I feel the same way. My MRI's never seem to show anything new even if I have strong new symptoms. It takes me a few days to recover from that blasted machine and nothing changes with my treatment so I too do not see the point.

I don't think your doctor can make you have an MRI, as you have to consent before they can do things to you. Of course your doctor may decide not to treat you (prescribe medications) if he/she does not have an MRI to monitor your condition.

I just had am MRI done last month, my first in 2 & 1/2 years. Since the last MRI, I had moved to a new state, gotten new doctors, and I had quit taking Copaxone because it was too expensive. My new neurologist wanted to see if there had been any MS changes since the last study, because if there were changes, he thought I should take the DMD's. That made sense to me - the test results could make a difference in my treatment plan - so I had the MRI.

Other posters here have said that they have MRI's to see if their DMD is working. If they have lots of changes in MRI while taking one drug, their doctor might switch them to another one.

Some posters have said they think doctors order MRI's because they are greedy. I think most of the time that is not the case. Unless the doctor owns the MRI (which is against the law in most circumstances), he or she will not make any money by ordering an MRI.

Finding MRIs AND neuro. appointments a nuisance...

so just give me my friggin' DMD and back off!

My first MRI told me everything I needed to know, "you have M.S. for which there is not cure: its is a chronic and progressive disease you will have for the rest of your life, amen".

Even with decent medical insurance, the ever-rising co-pays, and the never-rising SSDI checks mean that most tests and medications are still beyond my means. I will only get future MRIs if forced-as in my doctor will no longer prescribe my DMD (as this is the only M.S. treatment to date that seems to matter in my life). If I could get DMDs and never go to the doctor, I would kiss my neuro. good-bye too. What has he ever done of value for me except prescribe the DMDs, anyway? Every penny counts right now, and my family needs groceries and gas in the car more than I need an MRI at this point!

Mine wants one too

It has been a year, and on Tysabri you have to get one more frequently. I hate MRI's as I was stuck in a malfunctioning one for three hours---they finally game me something to stop me from shaking.

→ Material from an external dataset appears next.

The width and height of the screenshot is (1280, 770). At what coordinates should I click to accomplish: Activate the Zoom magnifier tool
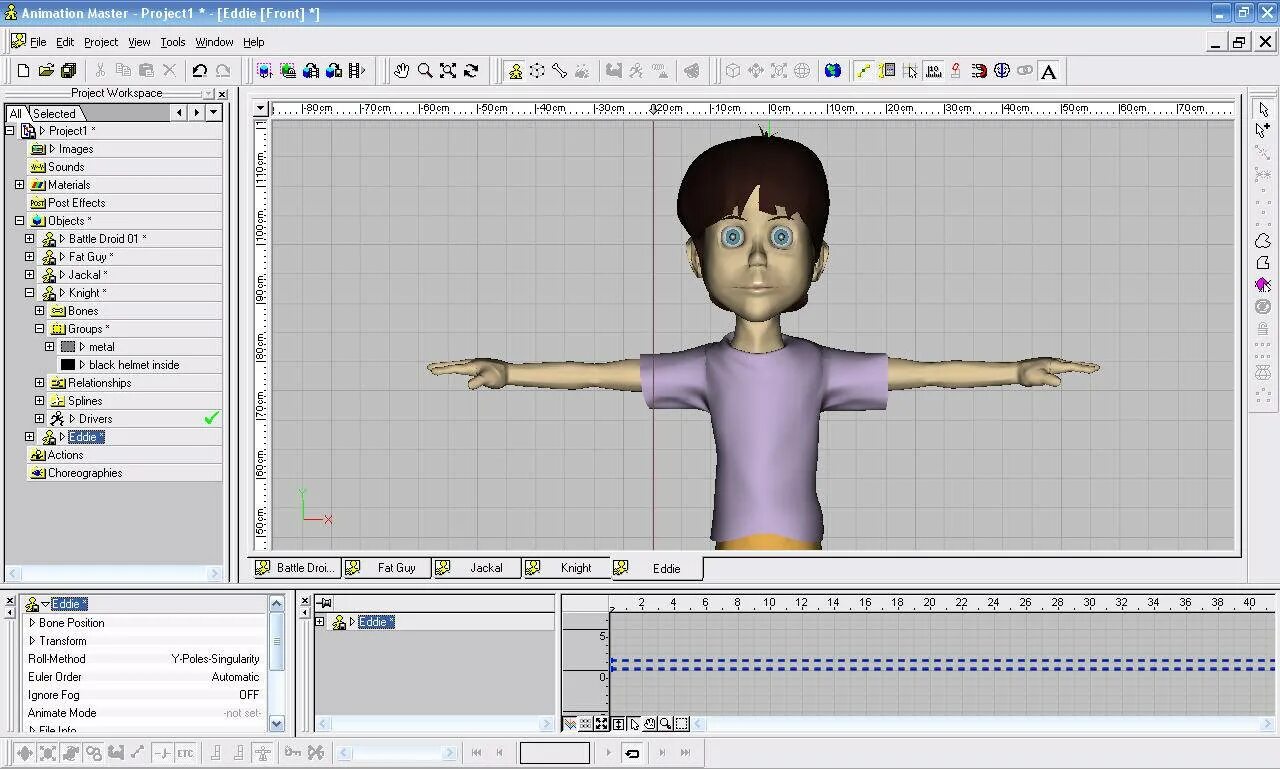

I am by no means an expert nor do I know barely anything about DMD's but from what little that I did read, it seems to me that MRI's are necessary to monitor disease progression and to determine if the DMD's are working for the patient.

IMHO, it seems necessary, however, I do understand that if your current DMD's are working and you lean toward the notion that your disease is going to progress anyway, there is no cure for it, I can definitely understand not wanting to get the MRI's.

why is frequent mri necessary

after 28 yrs with this disease here's what i've learned to do, and it's very simple....
ask WHY.
be proactive (in a polite way) and don't just do everything ur dr tells u. it's ur body. and if ur dr has a problem with u asking why, then find another dr. i ask why all the time and if i disagree, i tell him....and he respects me for that. he has no problem with it.

Thanks, everybody for the responds.

I forgot to mention, that I'm not on any DMD's.

I was taking Beta for 12 years until about 21/2 years ago. My MS was progressing while I was still on it.

Right now I'm on Provigil and Neurontin. I have no plans of going back on DMD's. Sick of side effects and ever rising costs.

My neuro doesn't like it, but my body my wallet.